/multi-oli

Pytorch code for "Multilingual Offensive Language Identification"

Primary LanguagePython

multi-oli

This repository contains code for the task "Multilingual Offensive Language Identification", which has been investigated as my Master's dissertation project. The objective of this project is to utilize cross-lingual transfer techniques to improve offensive language identification performance in the target (often resource-poor) language, using resource-rich, transfer languages.

In particular, I adapted the language-adversarial training pipeline suggested in Adversarial Learning with Contextual Embeddings for Zero-resource Cross-lingual Classification and NER (Keung et al., 2019).

Three languages are considered:

  • Danish (da) - Target language 1
  • Korean (ko) - Target language 2
  • English (en) - Transfer language

Data

The English dataset is from OffensEval2019, and the Danish dataset is from OffensEval2020. These two datasets are collected from Twitter. The Korean dataset comes from the Korean HateSpeech Dataset, a human-annotated corpus of Korean entertainment news comments.

Strictly speaking, the Korean dataset is originally constructed for Toxic Speech Detection, which is a different task from Offensive Language Identification. Still, we examine whether the two somewhat related tasks can improve one another via cross-lingual / domain transfer. (However, it turned out that using English data was not so helpful to improve the Korean task performance, at least in the methods that I have tried.)

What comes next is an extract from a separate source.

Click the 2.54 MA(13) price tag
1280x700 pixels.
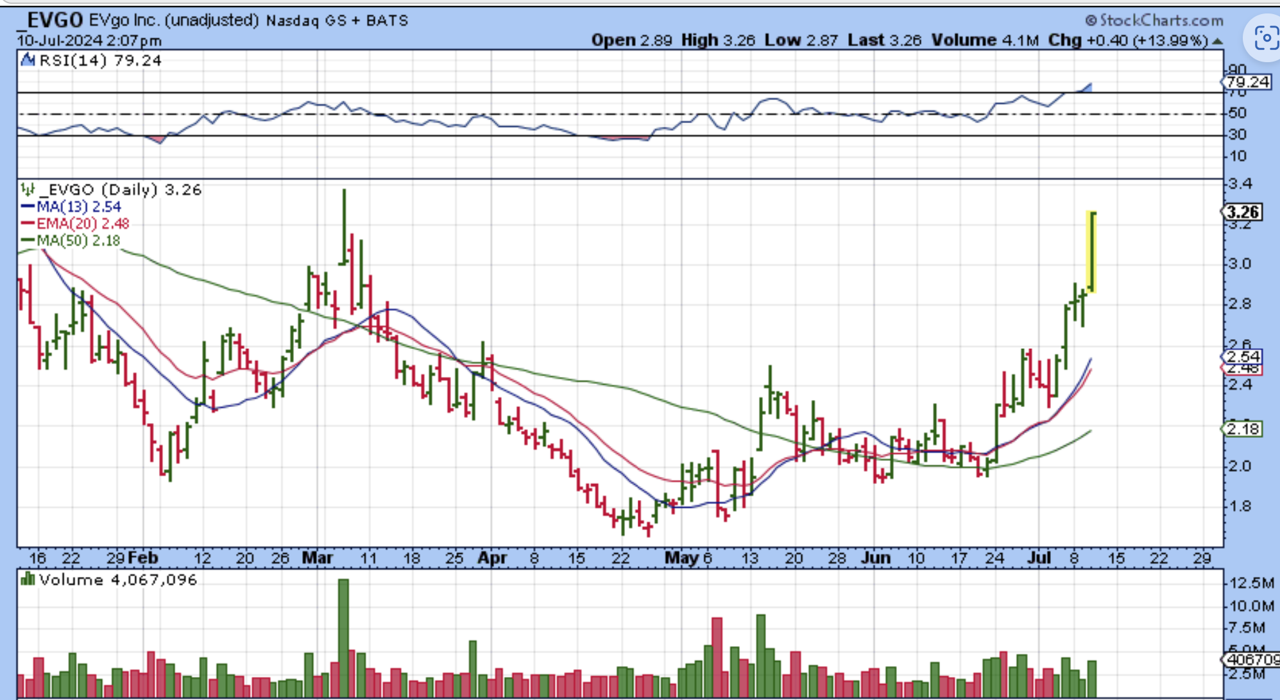(x=1243, y=356)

Data in all three languages are processed into a unified dataframe format with columns: id|sample|label|lang, and saved as ./dataset/original/{LANGUAGE}.txt.

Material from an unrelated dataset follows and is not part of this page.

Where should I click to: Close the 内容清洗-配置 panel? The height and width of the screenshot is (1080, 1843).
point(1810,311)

Training, dev, test set for each language are prepared in ./dataset/{LANGUAGE}/, but splitting with other random seeds or sizes can be done again by tweaking and running ./data_utils/split_train_val_test.py.

Size

  • Danish (2.9K)
  • Korean (6.3K)
  • English (14K)

Labels

  • NOT (not offensive; neutral)
  • OFF (offensive)

Model

  • The offensiveness classifier is simply a multilingual BERT (m-BERT) encoder, followed by a linear layer.
  • The baseline model in ./baseline trains the classifier with the specified language's training data.
  • The adversarial model in ./adversarial performs language-adversarial training. In this case, a language-discriminator layer is added to the architecture. The model uses the targeted language's training data in addition to the English training data.

Usage

Requirements

pip install -r requirements.txt

Start training

python train.py

Optional command-line arguments for training are detailed below:

  --task TASK           task to run: base (baseline) or adv (adversarial)
  --bert BERT           pre-trained model to use: bert, kobert, mbert, xlm
  --lang LANG           task language: da, ko, en
  --exp_name EXP_NAME   suffix to specify experiment name
  --device DEVICE
  --load_from LOAD_FROM
                        path to load model to resume training
  --batch_size BATCH_SIZE
  --max_epochs MAX_EPOCHS
  --min_epochs MIN_EPOCHS
  --seed SEED
  --freeze_bert
  --data_dir DATA_DIR   dataset directory
  --train_file TRAIN_FILE [TRAIN_FILE ...]
                        train file
  --val_file VAL_FILE   validation file
  --test_file TEST_FILE
                        test file
  --max_seq_len MAX_SEQ_LEN
  --lr LR               The initial learning rate
  --use_warmup
  --warmup_ratio WARMUP_RATIO
                        warmup ratio
  --max_grad_norm MAX_GRAD_NORM
                        gradient clipping
  --task_lr TASK_LR     task loss learning rate
  --gen_lr GEN_LR       generator loss learning rate
  --disc_lr DISC_LR     discriminator loss learning rate
  --train_with_both     if true, uses the concatenated training dataset of target language and English

Running this file will create a subdirectory inside logs_{SEED} directory, according to the experimental configuration (e.g., task, language, bert, experiment name), where all model checkpoints are saved during training.

Run evaluation

To evaluate model performance on the test set, run:

python test.py --load_from MODEL_CHECKPOINT

The MODEL_CHECKPOINT can be either a .ckpt file, or a experiment directory with multiple .ckpt files. In the latter case, the model with the best dev set performance (F1 score or loss) will be selected automatically.

This process will print the evaluation metrics on command-line.

Inference

To look into actual model predictions, run:

python inference.py --load_from MODEL_CHECKPOINT

The predicted results will be saved in the experiment directory that contains the model checkpoint, in a .tsv format.